The claimant, Mrs Brazel, was a clarinet and saxophone teacher who was employed on a permanent basis as a 'visiting music teacher'. Her working hours depended on the number of students that signed up for tuition that term. Lessons were only scheduled in term-time and she was paid separately for any other duties she carried out. The school year varied between 32 and 35 weeks, and although her contract of employment continued throughout the year, Mrs Brazel did not give lessons during school holidays or perform any substantial duties. Mrs Brazel's pay was calculated using an hourly rate and she was paid monthly for the hours worked in the previous month.
The Court of Appeal considered the practice of calculating 12.07% of hours worked and the justification of that calculation, which is based on the employee receiving 5.6 weeks holiday over a full year's employment. It also considered the Working Time Directive (WTD) which sets out an employee's entitlement to receive 'a week's pay' for a week's leave and the Working Time Regulations which provides the 12-week average calculation.
The Court accepted that although the calculation may result in part-time workers receiving a higher proportion of their annual salary as holiday pay than full-time workers, and that it might produce some odd results in exceptional cases (such as an invigilator who is engaged for only a few weeks a year), they were satisfied that the ‘simple’ 12-week average calculation set out in the WTR was correct.
What does this mean for schools?
This case marks the departure from the previously agreed calculation of holiday pay for term-time staff on the basis of 12.07% of the hours worked. Instead, holiday pay will need to be calculated at the point that the employee takes leave, or when it is agreed that a payment for accrued holiday pay will be made. At that point, the school should look back at the hours worked over the previous 12 weeks, disregarding any weeks where no work was carried out, calculate the employee's average weekly earnings across that period and use that as the basis for calculating holiday pay.
The decision does not just affect the here and now but will extend to any underpayment of holiday pay in the previous two years.

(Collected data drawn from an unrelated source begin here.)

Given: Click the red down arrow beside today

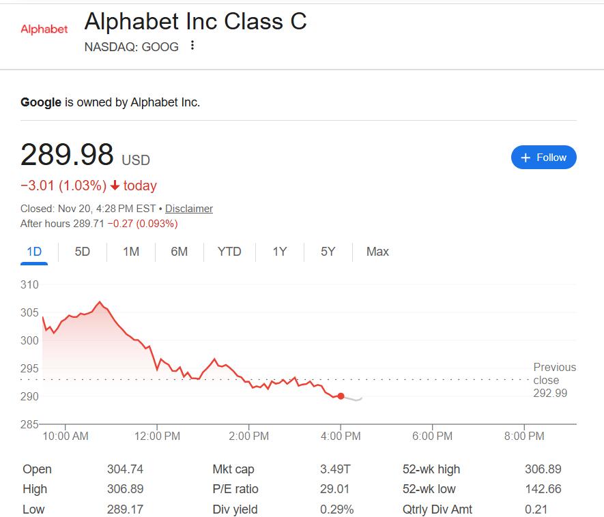Looking at the screenshot, I should [x=115, y=186].
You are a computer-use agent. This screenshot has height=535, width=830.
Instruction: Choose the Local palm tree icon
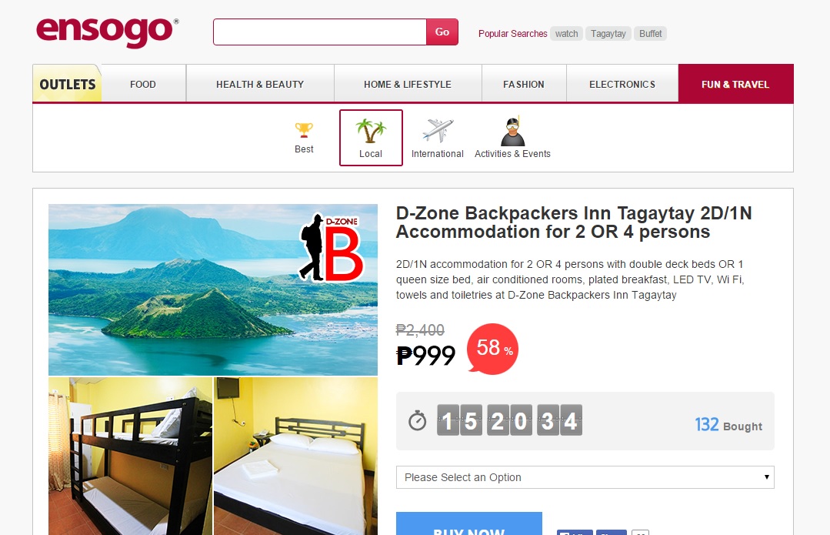(371, 132)
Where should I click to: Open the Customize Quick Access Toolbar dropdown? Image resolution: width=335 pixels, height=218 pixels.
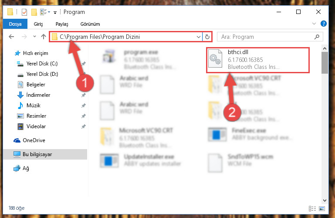pos(55,13)
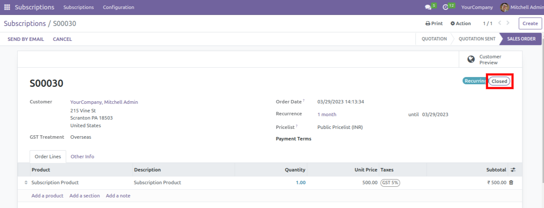Click the Create button

click(x=530, y=23)
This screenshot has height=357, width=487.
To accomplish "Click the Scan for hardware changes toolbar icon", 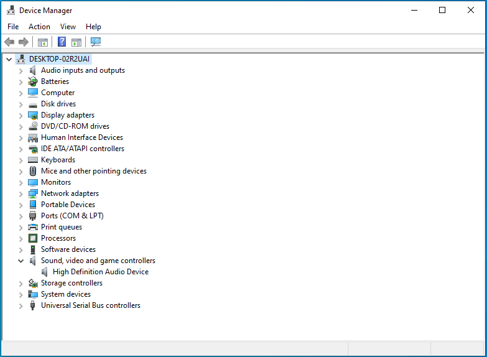I will 96,42.
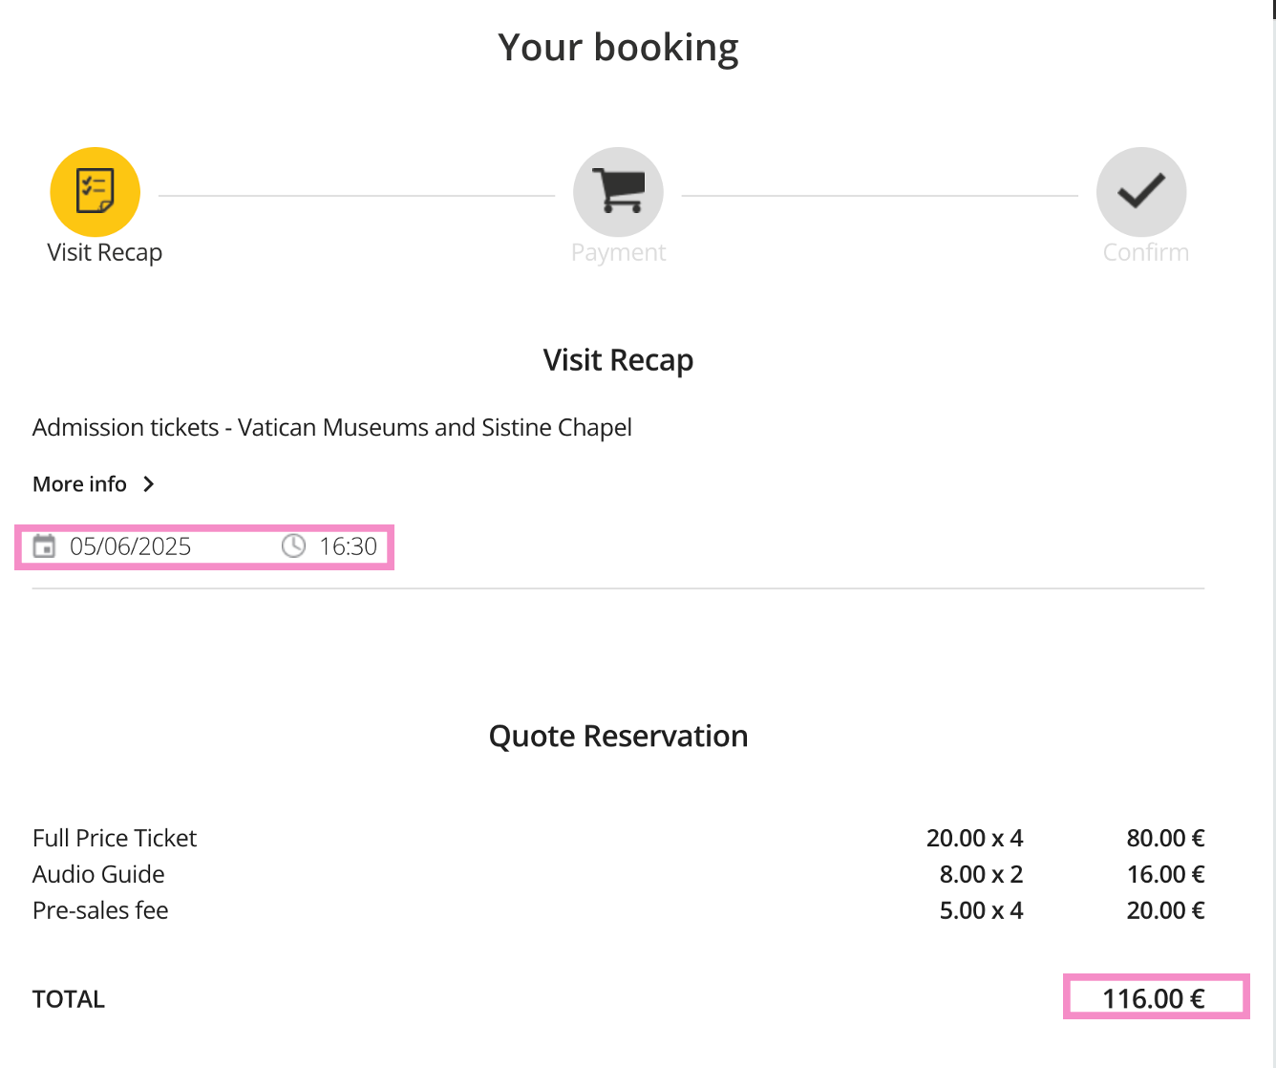The image size is (1276, 1068).
Task: Click the Audio Guide line item
Action: click(98, 875)
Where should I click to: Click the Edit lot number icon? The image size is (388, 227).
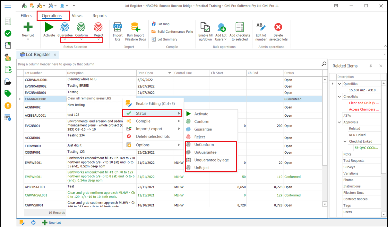click(x=261, y=27)
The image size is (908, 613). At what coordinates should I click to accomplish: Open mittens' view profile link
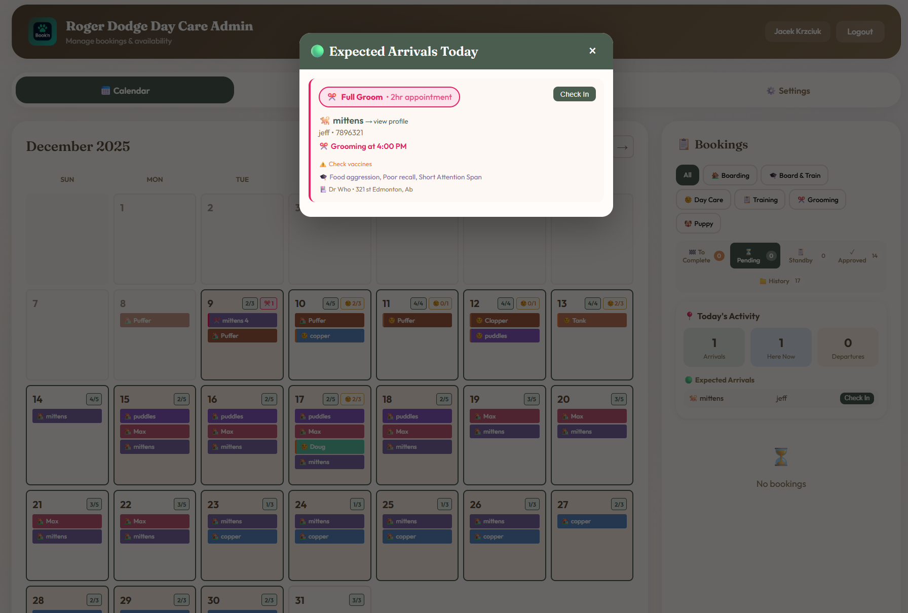390,122
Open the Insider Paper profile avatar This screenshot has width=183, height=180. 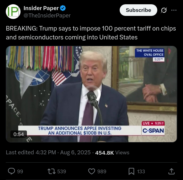pyautogui.click(x=13, y=12)
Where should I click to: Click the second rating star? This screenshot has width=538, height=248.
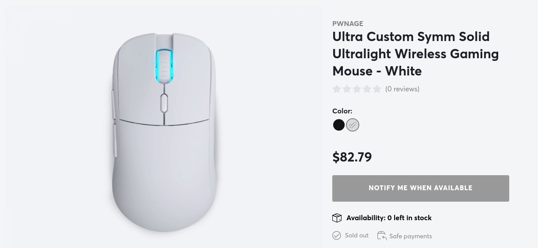tap(346, 89)
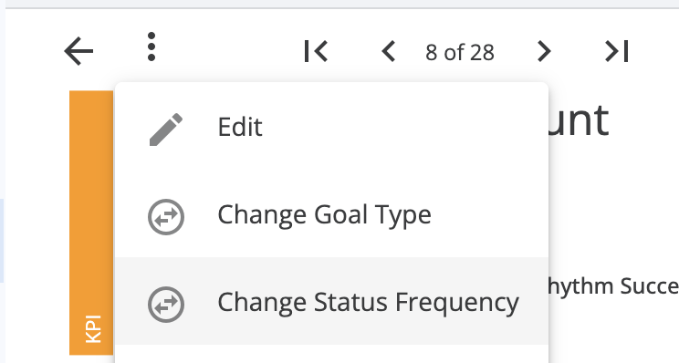Click the '8 of 28' record counter
The image size is (679, 363).
coord(459,52)
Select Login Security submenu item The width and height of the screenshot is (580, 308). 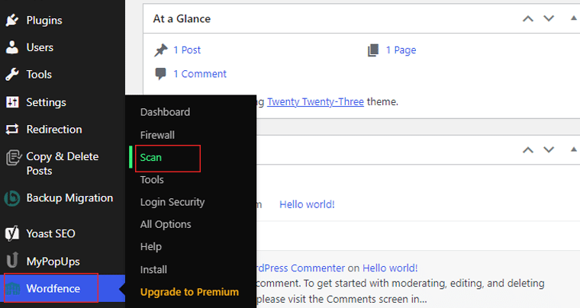[x=172, y=202]
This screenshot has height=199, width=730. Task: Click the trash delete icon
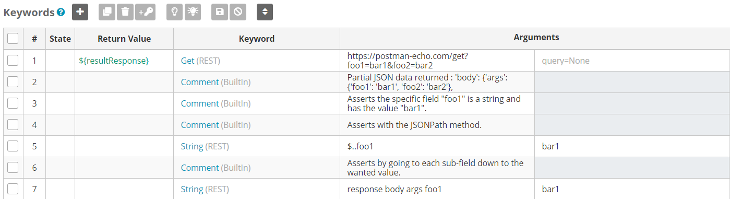coord(125,12)
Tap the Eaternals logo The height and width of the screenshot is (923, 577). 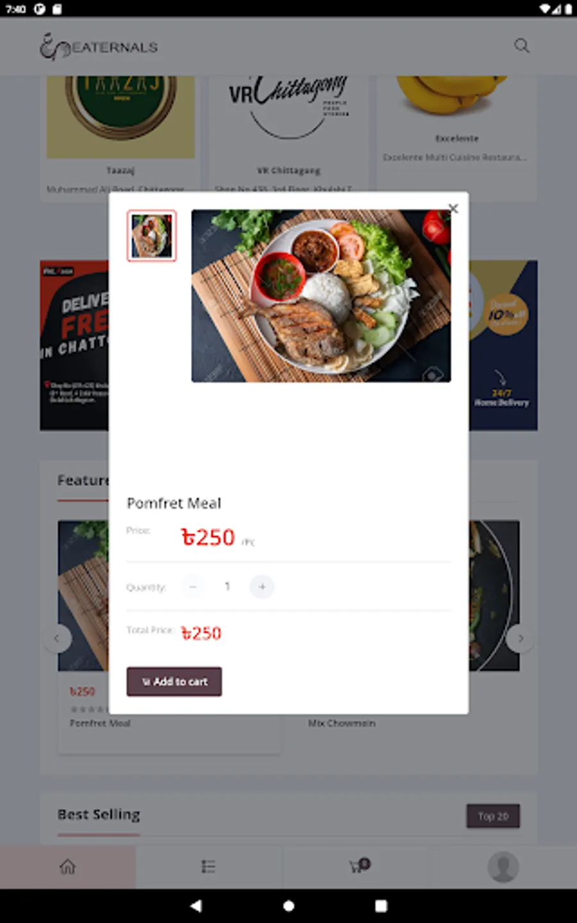(x=99, y=46)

Failure to account for holiday pay due from previous years could give rise to an unlawful deduction from wages claim. Schools should now assess their liability for any underpaid holiday and correct the position to avoid claims being brought.
Employment contracts should also be reviewed as it is likely that employment contracts for term-time staff will state that holiday will accrue at 12.07% of hours worked. If this is the case the contracts need to be amended to reflect the calculation based on 12-weeks average pay.
The Court of Appeal's decision should serve as a further reminder to schools that 'rolled-up' holiday pay (in which the school pays an enhanced hourly rate which includes an element of holiday pay) should no longer be used.